New sealed criminal charges have been filed in federal court in the criminal case brought by Special Counsel Robert Mueller against President Donald Trump’s former senior campaign aides Paul Manafort and Rick Gates, a court record seen by Reuters on Wednesday showed.
The single page, filed at the U.S. District Court for the District of Columbia, does not shed light on the nature of the new charges. Its inclusion in a binder in the court clerk’s office that is routinely updated with new criminal charges signals that Mueller’s office has filed a superseding indictment replacing a previous one from last year.
Manafort, who was Trump’s campaign manager for almost five months in 2016, and Gates, who was deputy campaign manager, were indicted by Mueller’s office in October. They face charges including conspiracy to launder money, conspiracy to defraud the United States and failure to file as foreign agents for lobbying work they did on behalf of the pro-Russian Ukrainian Party of Regions. Both have pleaded not guilty.
This is big, because the fact these charges are sealed are immensely suggestive of charges forthcoming against other individuals, and also neatly sticks a fork in the complaint that Manafort and Gates weren't charged with anything close to a conspiracy involving the Trump campaign. Those sealed charges? You want to bet somebody's scared as hell?

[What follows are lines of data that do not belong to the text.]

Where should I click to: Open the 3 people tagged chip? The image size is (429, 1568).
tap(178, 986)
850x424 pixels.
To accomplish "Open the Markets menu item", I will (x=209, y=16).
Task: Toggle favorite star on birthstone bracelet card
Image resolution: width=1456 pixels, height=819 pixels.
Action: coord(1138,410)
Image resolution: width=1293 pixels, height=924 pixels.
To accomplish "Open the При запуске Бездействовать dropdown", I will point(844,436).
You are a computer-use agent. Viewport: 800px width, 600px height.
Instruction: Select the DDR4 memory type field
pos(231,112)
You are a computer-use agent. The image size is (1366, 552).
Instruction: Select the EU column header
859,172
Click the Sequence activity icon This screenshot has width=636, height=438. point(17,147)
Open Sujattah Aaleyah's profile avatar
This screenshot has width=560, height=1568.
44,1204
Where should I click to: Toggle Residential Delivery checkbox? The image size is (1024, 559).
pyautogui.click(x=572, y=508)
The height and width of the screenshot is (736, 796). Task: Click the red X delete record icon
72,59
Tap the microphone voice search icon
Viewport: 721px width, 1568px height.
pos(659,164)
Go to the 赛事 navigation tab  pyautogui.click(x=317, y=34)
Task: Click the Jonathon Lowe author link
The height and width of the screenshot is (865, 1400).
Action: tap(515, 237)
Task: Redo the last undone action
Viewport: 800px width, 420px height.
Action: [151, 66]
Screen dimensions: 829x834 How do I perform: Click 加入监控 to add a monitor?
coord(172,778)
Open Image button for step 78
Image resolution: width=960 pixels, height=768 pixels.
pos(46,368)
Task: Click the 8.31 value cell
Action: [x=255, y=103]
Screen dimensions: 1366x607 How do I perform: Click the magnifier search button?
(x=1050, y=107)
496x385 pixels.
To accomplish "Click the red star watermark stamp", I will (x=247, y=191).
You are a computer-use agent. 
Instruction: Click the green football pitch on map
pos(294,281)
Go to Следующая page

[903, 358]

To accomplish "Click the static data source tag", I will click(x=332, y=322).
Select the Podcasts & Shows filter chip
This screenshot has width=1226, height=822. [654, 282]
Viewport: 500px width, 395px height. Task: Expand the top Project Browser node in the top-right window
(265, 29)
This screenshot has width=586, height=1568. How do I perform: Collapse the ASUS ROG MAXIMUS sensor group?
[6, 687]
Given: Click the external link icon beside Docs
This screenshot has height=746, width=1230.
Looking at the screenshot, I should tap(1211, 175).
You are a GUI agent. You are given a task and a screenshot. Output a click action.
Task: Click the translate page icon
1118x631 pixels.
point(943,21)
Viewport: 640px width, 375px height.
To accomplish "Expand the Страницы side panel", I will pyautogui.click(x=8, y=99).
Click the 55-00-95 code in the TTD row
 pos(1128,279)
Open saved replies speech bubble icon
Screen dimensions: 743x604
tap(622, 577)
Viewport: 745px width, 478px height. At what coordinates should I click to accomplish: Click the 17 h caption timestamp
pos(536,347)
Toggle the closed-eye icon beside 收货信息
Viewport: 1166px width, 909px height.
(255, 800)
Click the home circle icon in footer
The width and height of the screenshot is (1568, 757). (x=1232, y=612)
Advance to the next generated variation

It also means that if Rick Gates really is turning state's evidence against Manafort, these new charges could be what he's pleading guilty to. We'll find out eventually, but my guess is Paul Manafort is screwed...or maybe he too is now cooperating. Mueller has been one step ahead of everyone, it seems.
That brings us to story number two today: Manafort is in a lot of trouble regardless of those sealed charges.
Federal investigators are probing whether former Trump campaign chair Paul Manafort promised a Chicago banker a job in the Trump White House in return for $16 million in home loans, two people with direct knowledge of the matter told NBC News.
Manafort received three separate loans in December 2016 and January 2017 from Federal Savings Bank for homes in New York City, Virginia and the Hamptons.
The banker, Stephen Calk, president of the Federal Savings Bank, was announced as a member of candidate Trump's Council of Economic Advisers in August 2016.
Special counsel Robert Mueller's team is now investigating whether there was a quid pro quo agreement between Manafort and Calk. Manafort left the Trump campaign in August 2016 after the millions he had earned working for a pro-Russian political party in Ukraine drew media scrutiny. Calk did not receive a job in President Donald Trump's cabinet.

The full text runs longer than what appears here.